OHV use at Rowher Flat spans several thousand years into prehistory. Local springs and a diverse landscape provided sufficient water and food to support a Tataviam Indian village on the flats. Ranching, mining and World War II-aircraft-landing training has also occurred in the area.

Callahan’s Old West and Sierra Inn

Robert E. Callahan’s Old West Trading Post at 13660 Sierra Highway in “Outlaw Canyon” was a wellknown “tourist trap” from 1962 until 1973. The property served as a museum for items collected by Callahan. Among the thousands of items were hundreds of “Old West” photos, 20,000 horseshoes, 500 wagon wheels and a 300-pound anvil. From 1986- 2000, the building was leased it to the Canyon Theatre Guild.

The miniature Ramona Chapel and Little Red Schoolhouse that once sat in the museum’s backyard were donated by Callahan’s estate to the SCV Historical Society and are now on display at Heritage Junction in Newhall.

The Sierra Inn, 13800 Sierra Highway, was a long time neighborhood bar. I’ve always had a fondness for the statue of the sitting camel that inhabits the property, now wearing a jaunty beret.
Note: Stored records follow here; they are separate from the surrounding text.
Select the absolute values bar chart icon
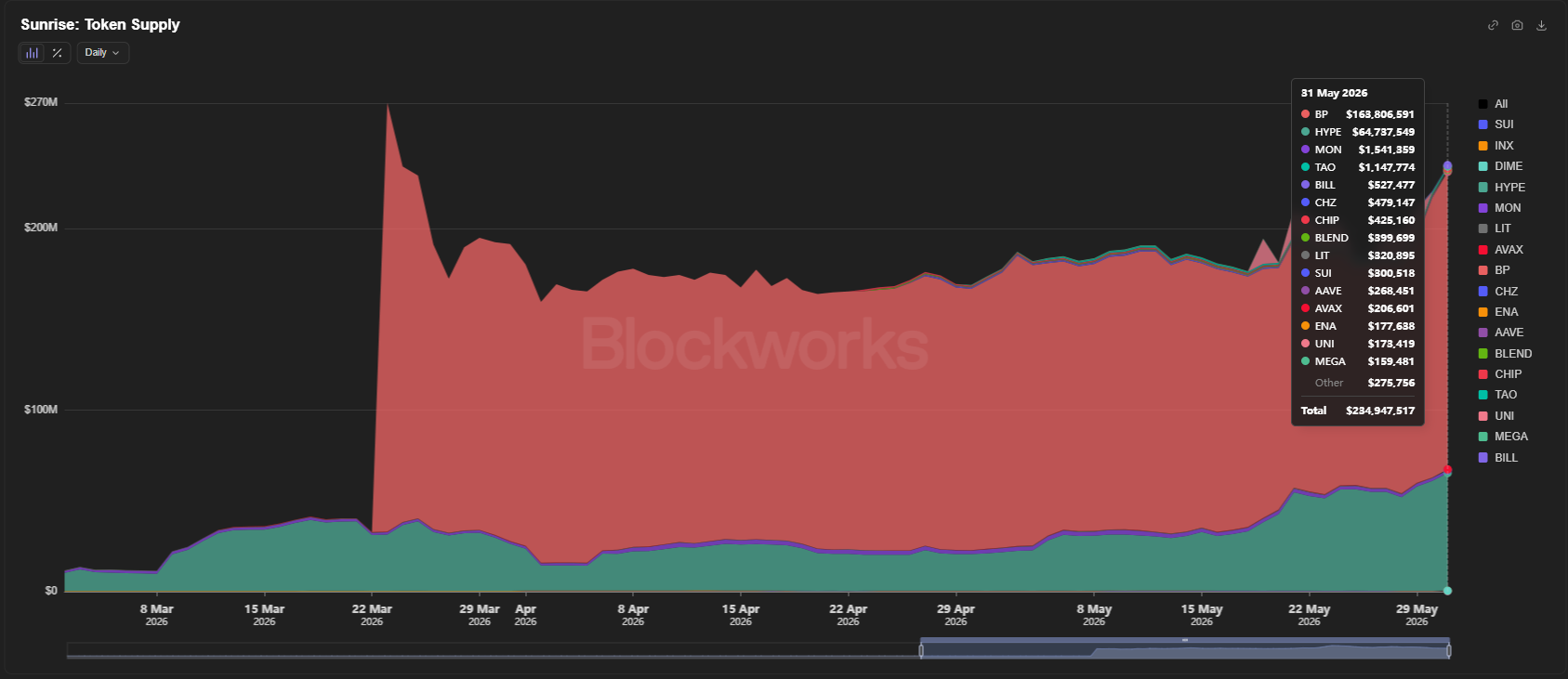[x=33, y=53]
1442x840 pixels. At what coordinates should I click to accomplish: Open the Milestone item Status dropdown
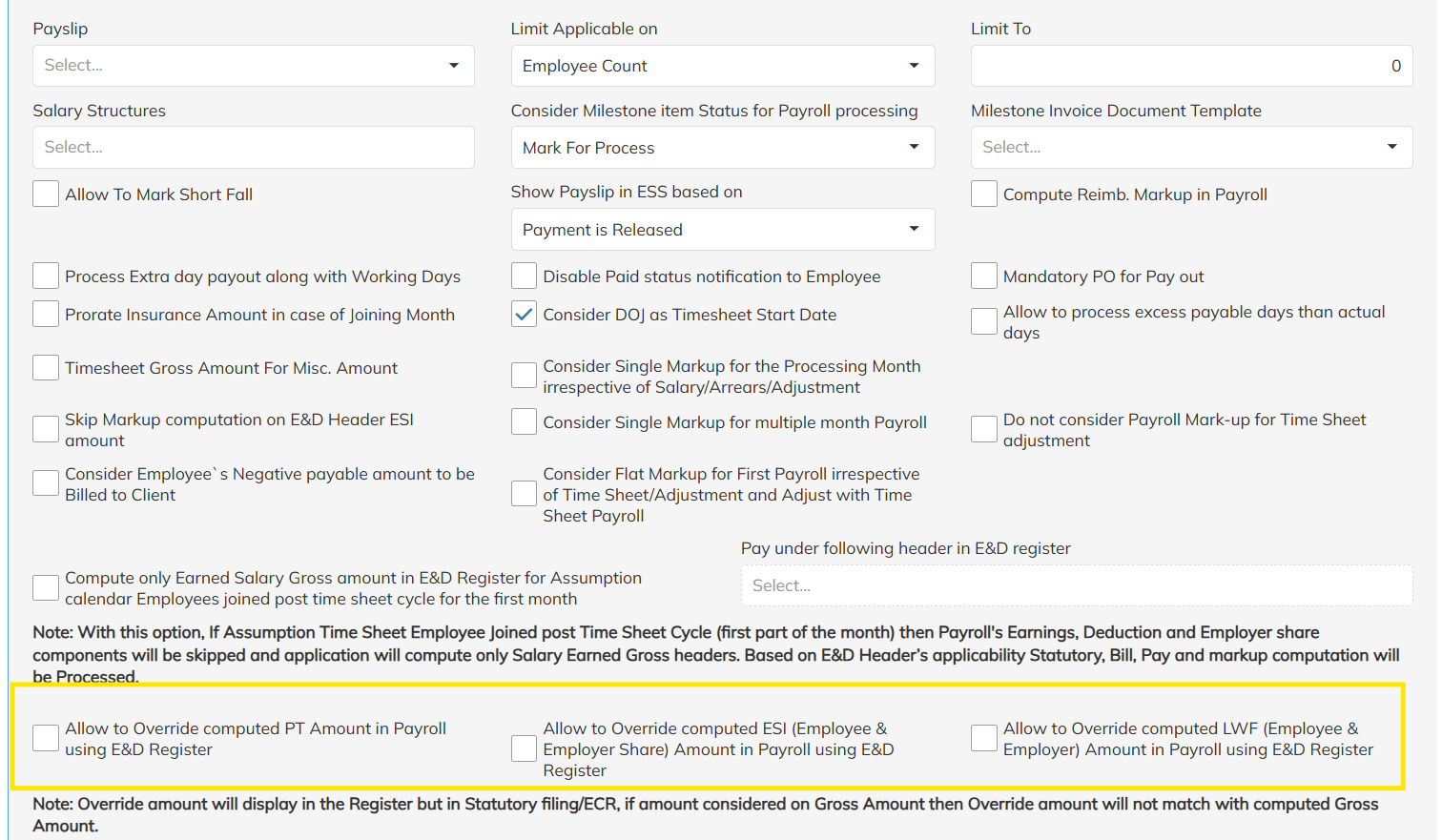[x=722, y=148]
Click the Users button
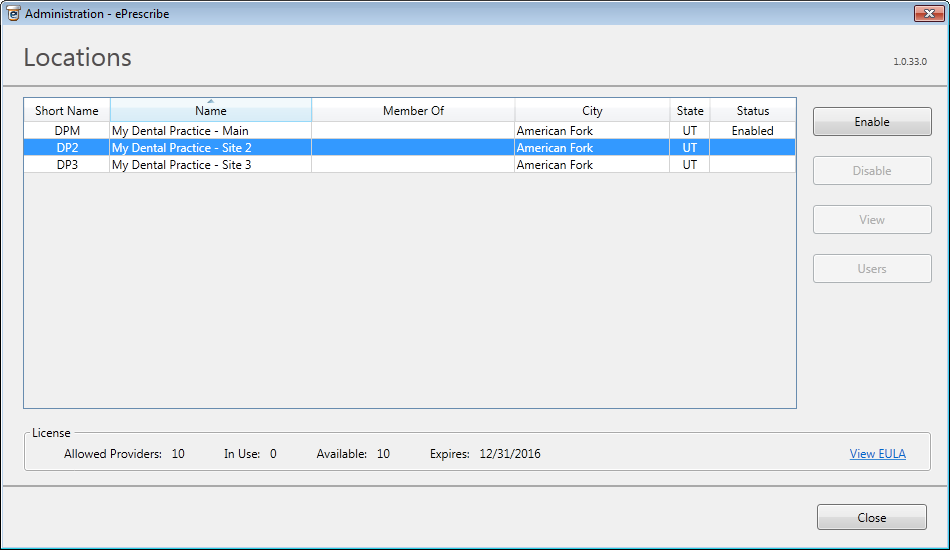 871,269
Tony Alamo Christian Church Today the weed-strewn property of the Tony Alamo Christian Church sits quietly at 13136 Sierra Highway. The building was once the home of Wilson’s, a 24-hour cafe and local institution, but was sold to the Holy Alamo Christian Church, after diners dwindled with the opening of the Antelope Valley Freeway.

The Alamo Christian Foundation was a religious cult that was founded in 1969 by Tony and Susan Alamo in Hollywood. Locally, they were known for the multi-page pamphlets espousing a variety of conspiracy theories that were placed on car windshields throughout the SCV. The church moved to Arkansas in 1976.

Tony Alamo was convicted a variety of crimes and died in prison in May 2017.


Driving along Sierra Highway it is easy to dismiss the less-attractive portions of the roadway as prime targets for redevelopment. However, even the abandoned businesses, weathered signs and repurposed gas stations, all being slowly swallowed by the sagebrush, have a certain mystique.

My favorite is Aloha Auto Sales. I cannot imagine a more remote location for a used car business. I have yet to research the history of Aloha Auto, or to find out why, it still sits, vacant, weed-strewn, a ghost on a highway of history.

The Sierra Inn was used for many exterior movie shoots. In 2003, it was used in “Terminator 3: Rise of the Machines.”